Gerhard H. Giebisch, M.D., remembers meeting Alpern in the early 1980s when Alpern interviewed at Yale to spend time in the Giebisch lab. They have remained friends and colleagues ever since. According to Giebisch, Alpern has become a world leader in the field of acid-base regulation in the kidney. “His work has really been fundamental and pushed the field forward,” said Giebisch, Sterling Professor of Cellular and Molecular Physiology, citing Alpern’s development of sophisticated fluorescence techniques for measuring acid inside living kidney cells, which previously had not been possible. Alpern also worked out key details that explain how nephrons compensate to handle an increased acid load, as might occur during kidney failure.

Search committee members said they were impressed by Alpern when he visited New Haven in February and March. “He listened effectively, he was thoughtful and he was down-to-earth,” said committee member David L. Coleman, M.D., HS ’80, the interim chair of medicine. (According to Seldin, Alpern was successful in Dallas because he cared a great deal about quality and is “thoughtful, composed and balanced.”) In checking Alpern’s references, “one of the striking things about him was that there wasn’t a single call that wasn’t positive,” another search committee member said. “The consensus was that he is absolutely fabulous. He comes across as youthful, energetic and very, very bright.” And despite his easygoing personality, he apparently has the ability to make tough decisions. “The story we heard more than once is that you go into his office to make a request, he says no—and you feel good about it.

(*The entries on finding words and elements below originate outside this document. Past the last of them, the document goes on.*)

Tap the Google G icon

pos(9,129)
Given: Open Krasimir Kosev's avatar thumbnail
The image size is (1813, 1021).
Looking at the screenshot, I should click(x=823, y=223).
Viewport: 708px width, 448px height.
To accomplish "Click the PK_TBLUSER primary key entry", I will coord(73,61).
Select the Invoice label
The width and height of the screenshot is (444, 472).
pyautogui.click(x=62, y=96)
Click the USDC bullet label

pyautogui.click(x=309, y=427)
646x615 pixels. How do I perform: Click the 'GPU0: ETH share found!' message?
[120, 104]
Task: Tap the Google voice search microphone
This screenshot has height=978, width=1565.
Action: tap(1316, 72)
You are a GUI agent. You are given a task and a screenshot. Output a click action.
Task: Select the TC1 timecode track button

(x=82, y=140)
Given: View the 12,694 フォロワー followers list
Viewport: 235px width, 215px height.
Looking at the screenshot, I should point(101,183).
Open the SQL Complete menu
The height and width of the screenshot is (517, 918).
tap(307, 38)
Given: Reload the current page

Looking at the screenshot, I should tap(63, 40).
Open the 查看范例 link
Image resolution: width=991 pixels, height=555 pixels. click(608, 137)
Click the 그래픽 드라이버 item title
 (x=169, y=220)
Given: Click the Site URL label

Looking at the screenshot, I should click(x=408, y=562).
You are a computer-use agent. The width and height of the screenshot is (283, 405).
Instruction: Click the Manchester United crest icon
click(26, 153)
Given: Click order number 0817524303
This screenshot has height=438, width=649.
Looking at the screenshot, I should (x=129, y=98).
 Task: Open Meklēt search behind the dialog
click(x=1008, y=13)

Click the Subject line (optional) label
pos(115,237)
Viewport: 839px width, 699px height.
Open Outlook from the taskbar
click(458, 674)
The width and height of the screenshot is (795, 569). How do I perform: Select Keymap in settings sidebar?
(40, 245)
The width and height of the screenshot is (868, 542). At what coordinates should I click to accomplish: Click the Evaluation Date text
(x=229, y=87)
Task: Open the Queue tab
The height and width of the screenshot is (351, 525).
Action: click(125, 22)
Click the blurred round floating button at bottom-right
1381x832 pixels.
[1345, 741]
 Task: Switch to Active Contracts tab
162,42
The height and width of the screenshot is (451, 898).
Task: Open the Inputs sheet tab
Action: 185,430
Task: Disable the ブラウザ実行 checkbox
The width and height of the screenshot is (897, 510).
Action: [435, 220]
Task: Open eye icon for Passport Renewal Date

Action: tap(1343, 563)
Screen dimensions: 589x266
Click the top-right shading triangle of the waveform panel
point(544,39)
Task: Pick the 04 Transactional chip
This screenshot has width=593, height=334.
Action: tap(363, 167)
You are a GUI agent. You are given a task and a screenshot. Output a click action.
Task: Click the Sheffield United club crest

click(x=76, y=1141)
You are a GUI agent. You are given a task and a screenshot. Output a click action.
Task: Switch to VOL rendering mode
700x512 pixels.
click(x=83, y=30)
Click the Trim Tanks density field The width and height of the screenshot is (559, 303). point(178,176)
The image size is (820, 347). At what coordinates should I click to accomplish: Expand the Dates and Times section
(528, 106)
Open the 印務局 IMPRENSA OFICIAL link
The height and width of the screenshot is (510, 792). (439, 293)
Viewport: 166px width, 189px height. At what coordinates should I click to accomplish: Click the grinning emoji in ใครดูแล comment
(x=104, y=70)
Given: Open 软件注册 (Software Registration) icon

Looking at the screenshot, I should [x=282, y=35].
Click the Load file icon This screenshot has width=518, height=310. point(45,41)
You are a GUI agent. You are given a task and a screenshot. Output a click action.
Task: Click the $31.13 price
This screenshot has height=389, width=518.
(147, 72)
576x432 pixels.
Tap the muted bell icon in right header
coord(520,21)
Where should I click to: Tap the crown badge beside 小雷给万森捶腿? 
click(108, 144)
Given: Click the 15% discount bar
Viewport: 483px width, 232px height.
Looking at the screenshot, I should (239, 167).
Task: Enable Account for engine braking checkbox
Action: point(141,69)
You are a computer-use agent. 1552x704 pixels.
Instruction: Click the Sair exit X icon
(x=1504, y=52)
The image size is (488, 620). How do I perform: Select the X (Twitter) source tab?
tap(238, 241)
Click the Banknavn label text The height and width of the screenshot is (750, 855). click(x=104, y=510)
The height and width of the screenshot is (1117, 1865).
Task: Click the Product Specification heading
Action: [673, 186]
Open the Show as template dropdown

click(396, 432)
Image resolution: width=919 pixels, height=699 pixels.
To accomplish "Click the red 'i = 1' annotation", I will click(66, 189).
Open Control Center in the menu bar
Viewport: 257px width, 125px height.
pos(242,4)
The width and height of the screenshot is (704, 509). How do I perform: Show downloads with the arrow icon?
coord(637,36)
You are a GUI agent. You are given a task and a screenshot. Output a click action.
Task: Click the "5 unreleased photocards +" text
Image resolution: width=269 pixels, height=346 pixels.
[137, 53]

That’s a rare talent.”

Alpern said he is coming to Yale with major goals that he began formulating during the interview and negotiation process. “I sensed that at every level, from President Levin and Provost [Susan] Hockfield all the way down, everyone wants to make Yale School of Medicine better.” He said he asked Levin for significant resources to do just that and that “we were in total agreement on the vision for the school” regarding programs, space and faculty. “Without going into details,” he said, “the university was generous in its support.” Levin confirmed this when he introduced Alpern in April, noting that the economics of medical schools “are not what they were 20 years ago.”

“Medical margins are tight, recoveries on grants are not fully compensatory, and we recognize that until the school develops the kind of philanthropic base that it must develop over the coming years,” Levin said, “the university is going to have to step in and provide the resources that will stop it from treading water.”

Alpern said his vision for the school is “to have outstanding programs in education, research and clinical care. These programs should be as good as they can be, among the best in the world. Yale already has many outstanding programs in these three arenas that are likely among the best, but no medical school is perfect in all aspects. We will identify our priorities for program improvement and then move forward.”

As Alpern prepared to move to New Haven, UT Southwestern named an acting dean to see it through its coming search process for a new leader. For this post, UT chose a Yale alumnus, pharmacologist Alfred G. Gilman, M.D., Ph.D., a winner of the 1994 Nobel Prize in physiology or medicine for the discovery of G-proteins.

Levin praised neurosurgery Chair Dennis D. Spencer, M.D., HS ’77, who served as interim dean for the past year, for “an absolutely spectacular job” shepherding the school and building bridges among its diverse constituencies. “He brought this faculty together in a way it hadn’t been for some time and worked very hard to collaborate, not only within the medical school but also with the university and hospital, in ways that were welcomed by all of us.”